Screenshot grounding data
╔══

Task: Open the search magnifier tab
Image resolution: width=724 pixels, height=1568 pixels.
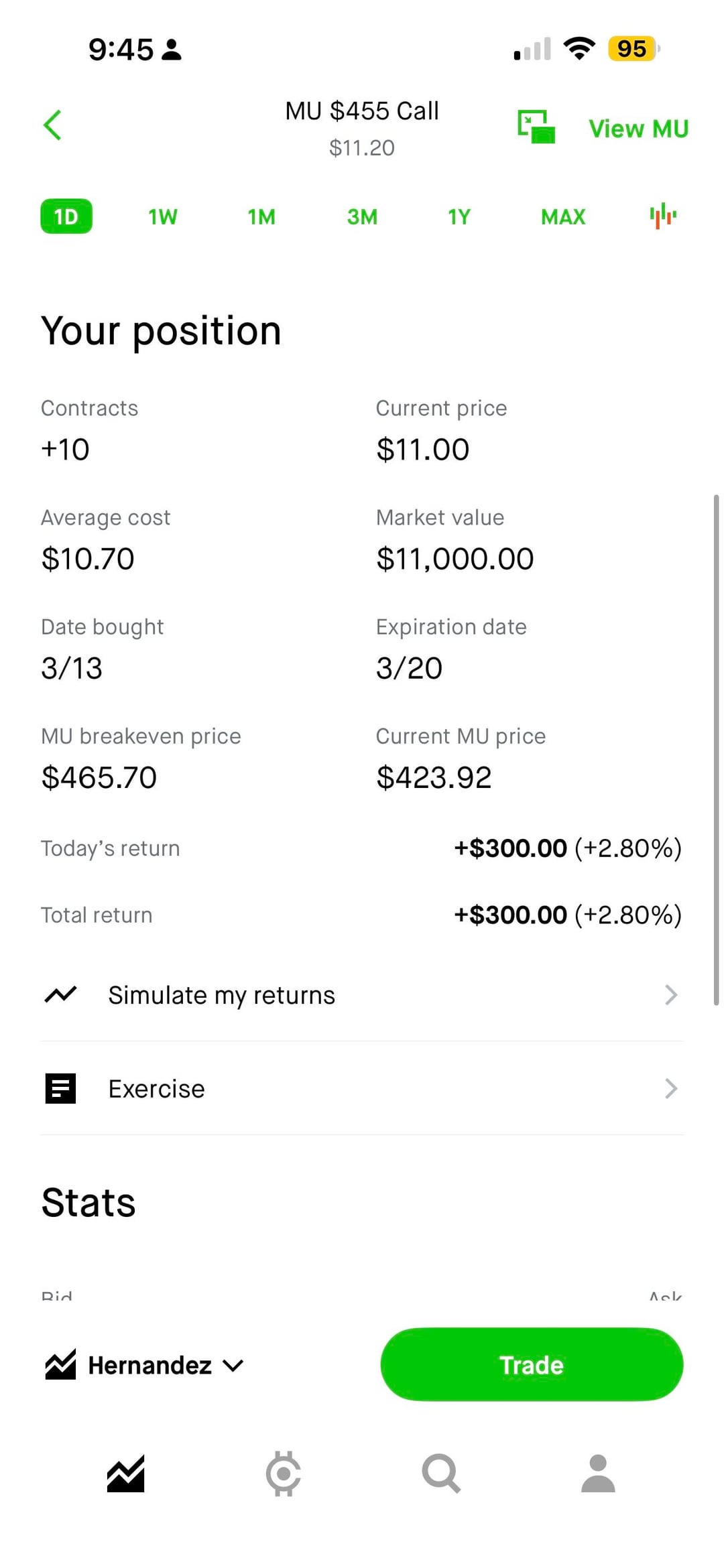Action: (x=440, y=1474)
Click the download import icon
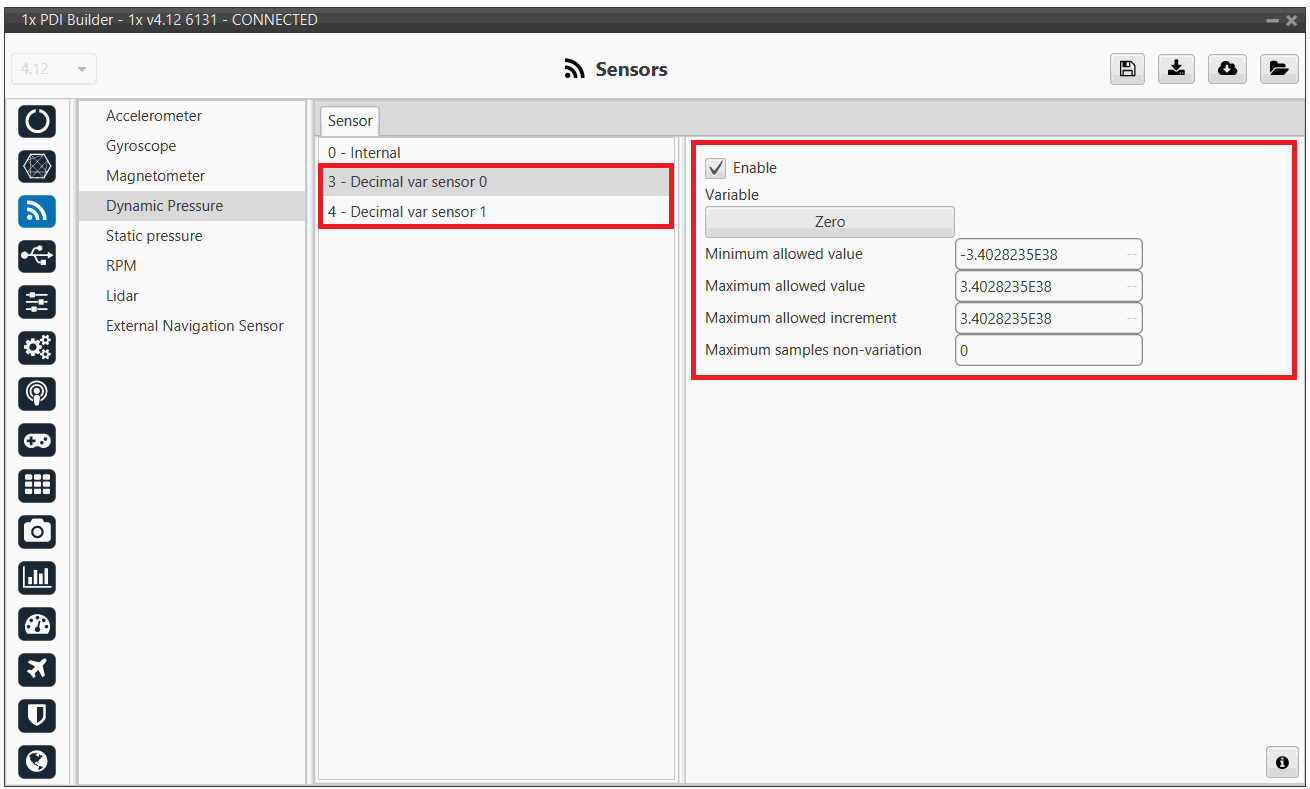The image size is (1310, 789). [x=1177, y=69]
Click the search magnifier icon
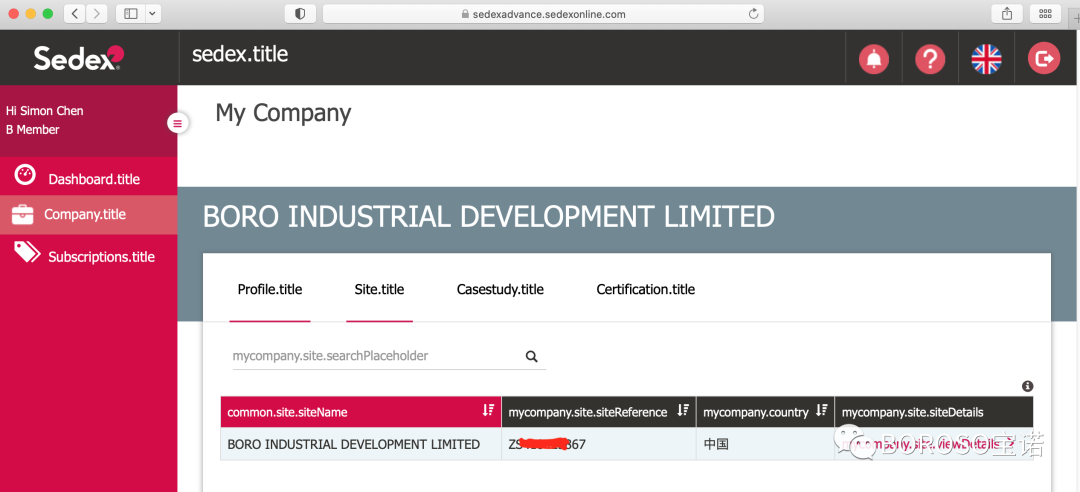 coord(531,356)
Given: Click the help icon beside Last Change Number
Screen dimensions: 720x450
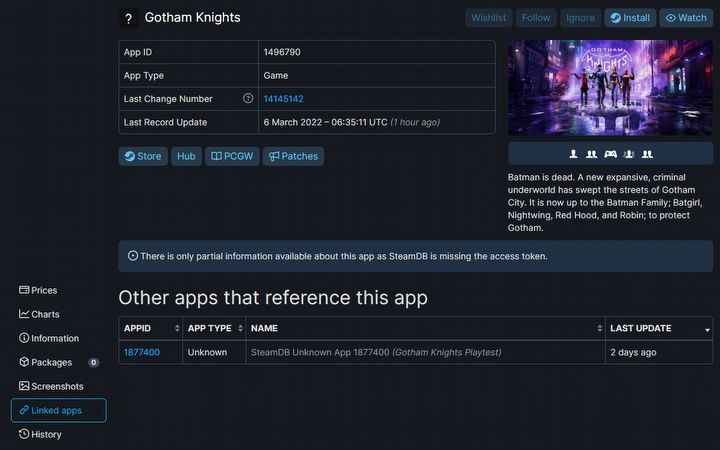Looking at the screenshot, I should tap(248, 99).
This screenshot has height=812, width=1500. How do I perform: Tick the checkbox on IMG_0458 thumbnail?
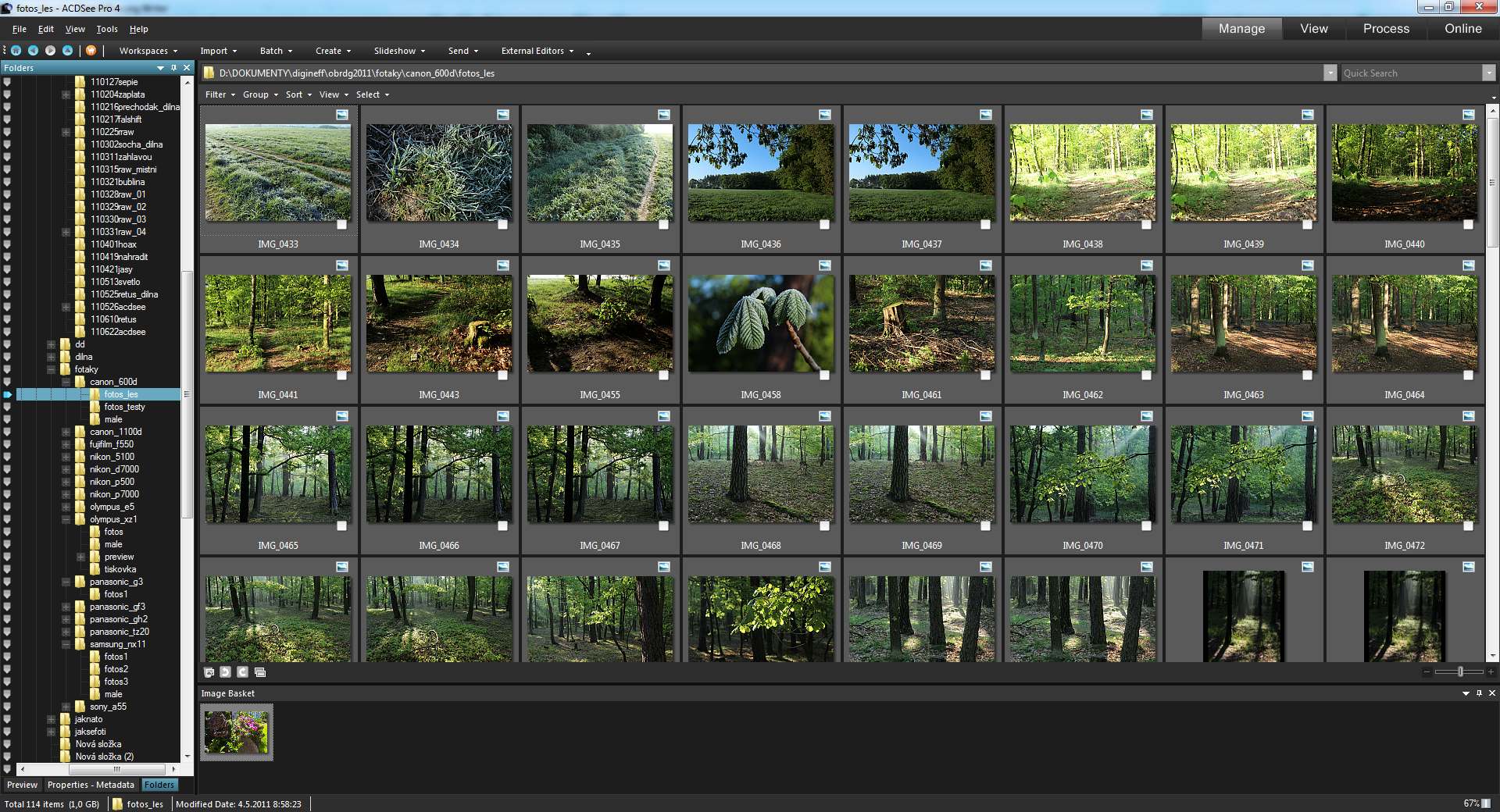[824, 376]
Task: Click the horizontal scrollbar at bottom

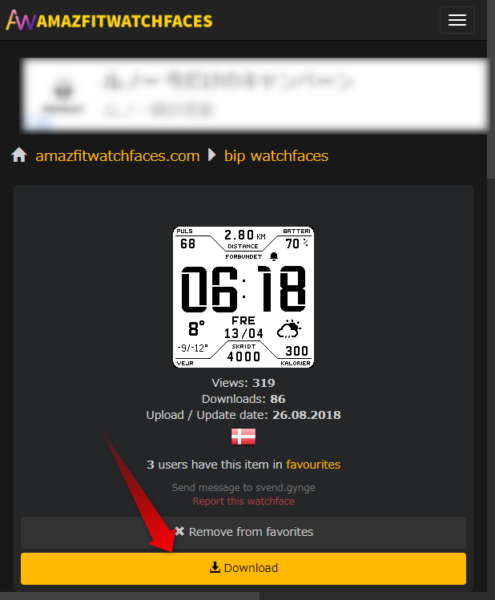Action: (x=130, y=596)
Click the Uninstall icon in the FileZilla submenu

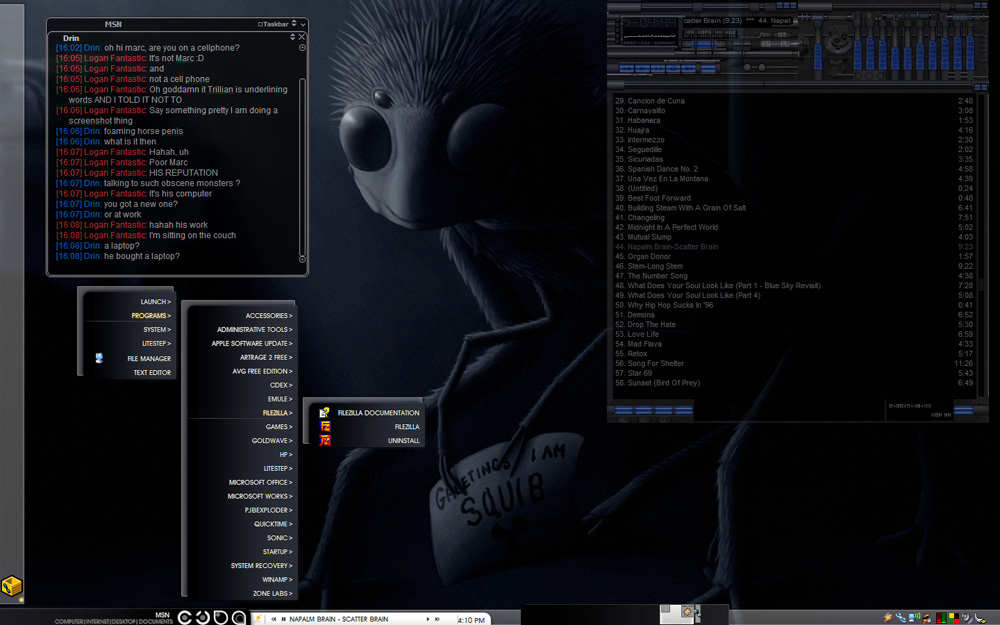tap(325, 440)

╚══

» Activity:
Restate every record above word for word, without images.

» Answer for this exercise:
Task: Open the search magnifier tab
Image resolution: width=724 pixels, height=1568 pixels.
Action: (x=440, y=1474)
Click the download import icon
The image size is (1310, 789). [x=1177, y=69]
Click the search magnifier icon
 coord(531,356)
Given: Click the help icon beside Last Change Number
Screen dimensions: 720x450
Looking at the screenshot, I should tap(248, 99).
This screenshot has height=812, width=1500. How do I perform: Tick the checkbox on IMG_0458 thumbnail?
[824, 376]
Task: Click the horizontal scrollbar at bottom

Action: (x=130, y=596)
Click the Uninstall icon in the FileZilla submenu

tap(325, 440)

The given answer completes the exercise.